Israel began withdrawing the majority of its ground forces from combat zones in Gaza on Saturday, even as Prime Minister Benjamin Netanyahu vowed to press on with the offensive against Hamas and other militant resistance groups who have fired thousands of rockets and mortar shells into Israel.

Netanyahu said Hamas would pay “an insufferable price” for its continued cross-border attacks, which have killed two Israeli civilians and a Thai farmer since the war began. Sixty-four IDF troops have been killed in combat.

“We will take as much time as necessary, and will exert as much force as needed,” Netanyahu said on Saturday.

International outrage over Israel’s continued killing of innocent civilians has mounted in recent days. In addition to the US and UN condemnation, British Foreign Secretary Phillip Hammond was one of many world leaders to blast Israeli actions.

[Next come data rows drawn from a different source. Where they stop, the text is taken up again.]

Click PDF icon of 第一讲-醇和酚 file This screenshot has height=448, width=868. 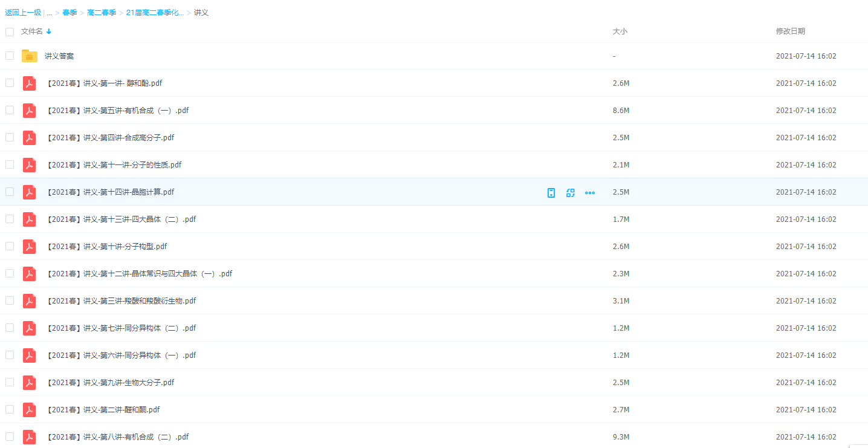coord(29,83)
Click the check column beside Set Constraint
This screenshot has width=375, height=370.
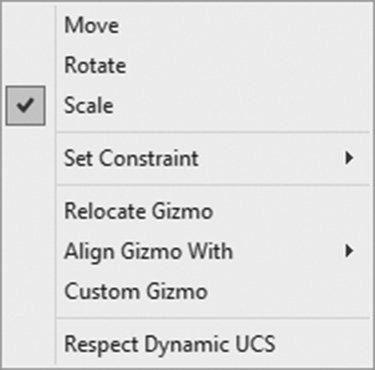[25, 158]
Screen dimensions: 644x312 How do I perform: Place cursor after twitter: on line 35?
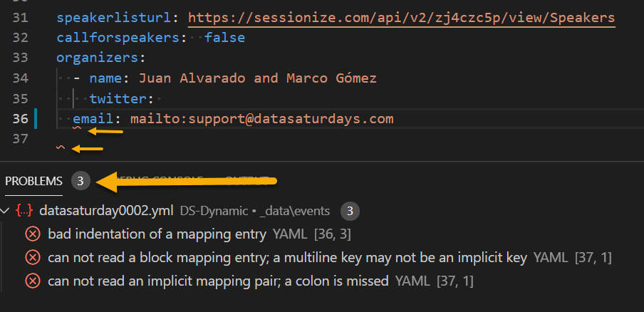(x=156, y=98)
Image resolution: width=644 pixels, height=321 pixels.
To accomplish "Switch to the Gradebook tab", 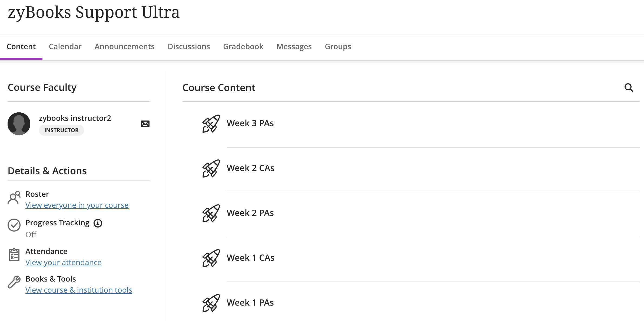I will click(x=243, y=46).

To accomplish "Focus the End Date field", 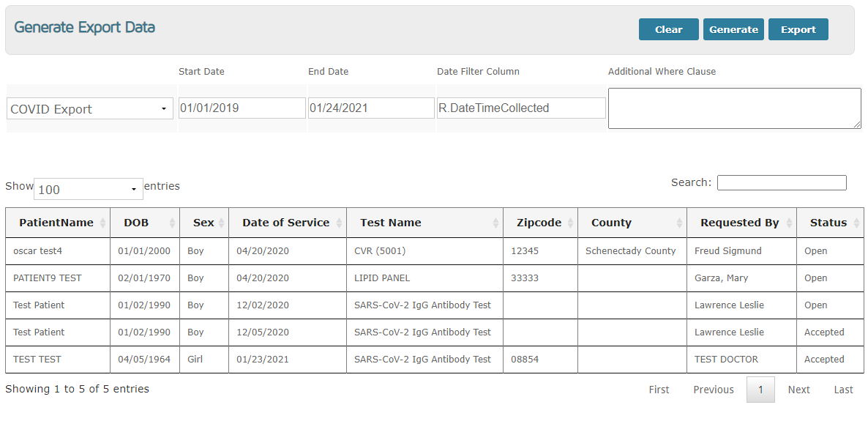I will pos(372,108).
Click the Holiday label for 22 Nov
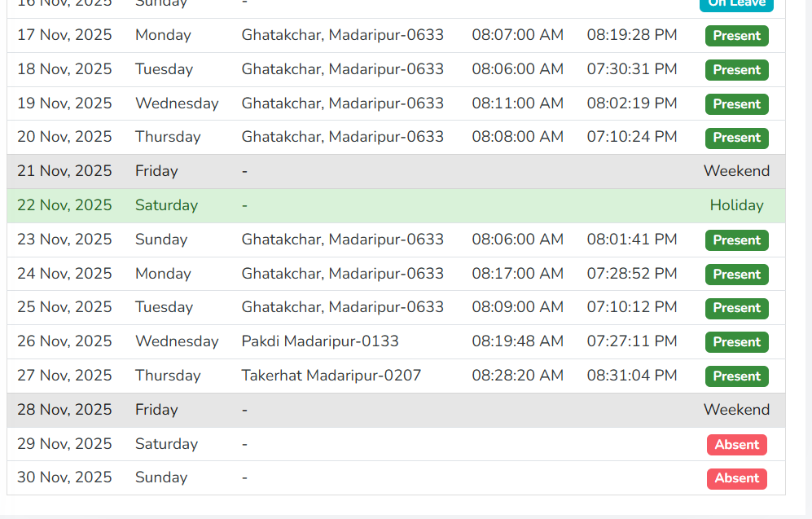The width and height of the screenshot is (812, 519). (x=736, y=205)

“The British public has a strong sense that the situation of the civilian population in Gaza is intolerable and must be addressed,” an “appalled” Hammond said on Sunday.

The European Union (EU) reacted to the latest attack on a UN school by condemning Israel’s “intolerable violence” against “innocent women and children” and calling for an immediate end to the bloodshed.

Last week, the UN Human Rights Council voted 29-1 to investigate possible Israeli war crimes in Gaza. The United States cast the lone dissenting vote.

Also last week, five Latin American nations recalled their ambassadors from Israel with a sixth, Bolivia (which severed relations in 2009), declaring Israel a “terrorist state.”